At a news conference on Thursday, Rep. Lori Berman, a Lantana Democrat, said a resolution she’s sponsoring to expand Medicaid coverage would significantly cut costs from other health spending areas supported by the state.
“If Florida were to expand Medicaid, the net — that’s net savings — would be nearly half a billion dollars,” Berman said. “Medicaid expansion would increase funds for mental health and substance abuse, a true crisis in our state.”
Berman’s claim is supported by analysis from the Florida Policy Institute, or FPI. According to FPI, the net savings — calculated through estimated budgetary savings and estimated increases in general revenue — total $501,950,000. The figure was calculated using FY 2016-17 Medicaid spending in Florida as a benchmark.

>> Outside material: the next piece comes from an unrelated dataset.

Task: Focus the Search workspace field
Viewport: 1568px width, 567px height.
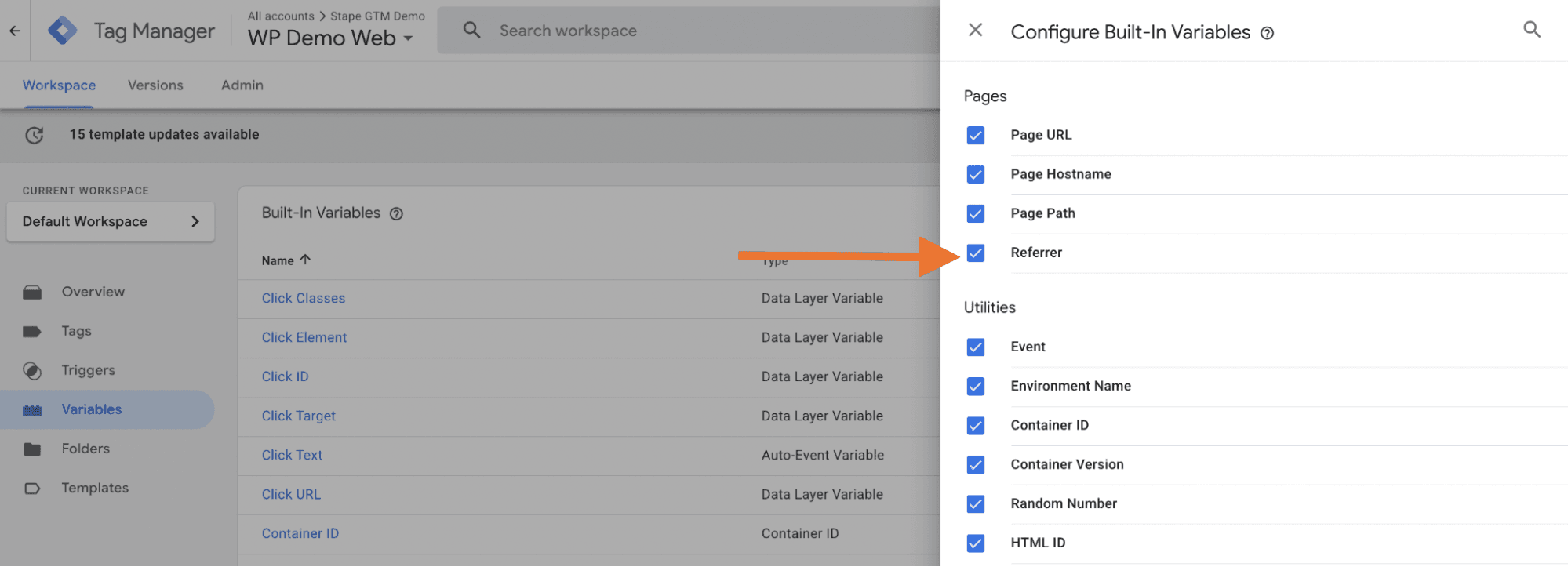Action: [x=667, y=31]
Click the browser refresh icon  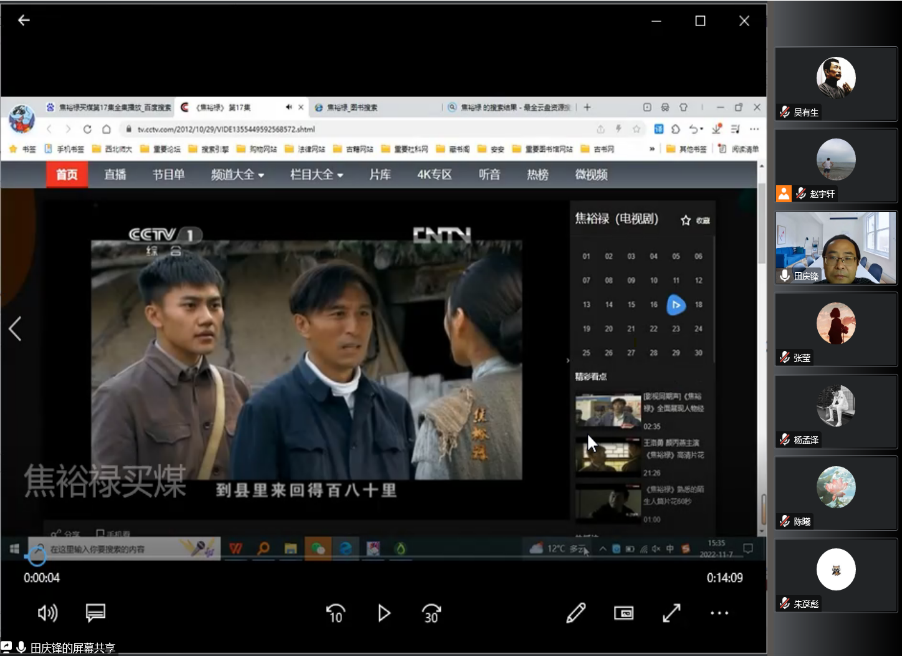tap(88, 129)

FPI said enhanced federal matching funds would account for around $364 million in savings. The other savings bulk would come through substituting Medicaid funds for General Revenue spends on mental health and substance abuse, hospital costs for prisoners, and uncompensated care. In those areas, FPI says Medicaid would account for $364.6 million in savings.
Those two savings figures total roughly $747.75 million. According to FPI, subtracting the state’s $250 million cost to expand Medicaid results in the $500 million net savings figure.
Berman’s resolution, HJR 911, has a companion in Miami Democratic Sen. Annette Taddeo’s SJR 1136.
The legislation, if passed, would result in a proposed constitutional amendment requiring voter approval in November. Berman and Taddeo are hopeful the Legislature will allow the issue to be decided by voters. Medicaid expansion has been an issue for years in Florida but has failed to progress through the Legislature.
“It is so disappointing to continue to see the Florida Legislature play politics with this issue when all we’re asking for is a basic principle of our democracy: Let the voters decide,” Taddeo said.
The Affordable Care Act first mandated the expansion of Medicaid to all states, but a 2012 case in the U.S. Supreme Court ruled participation optional.
Nineteen states, including Florida, have opted not to expand Medicaid. Medicaid expansion under the Affordable Care Act would provide coverage to families with incomes up to 138 percent of the Federal Poverty Line. According to FPI, expanded Medicaid coverage would extend to individuals making $16,643 yearly and families of four making $33,948 yearly.
Marketplace health insurance in Florida currently covers families of four who earn at least $24,600 yearly. According to FPI, that creates a coverage gap for families earning an annual income of $7,380 (the ceiling for Medicaid coverage) and $24,600 (the marketplace floor). FPI estimates there are 500,000 Floridians in that gap.
Taddeo and Berman’s legislation has yet to be heard in committee.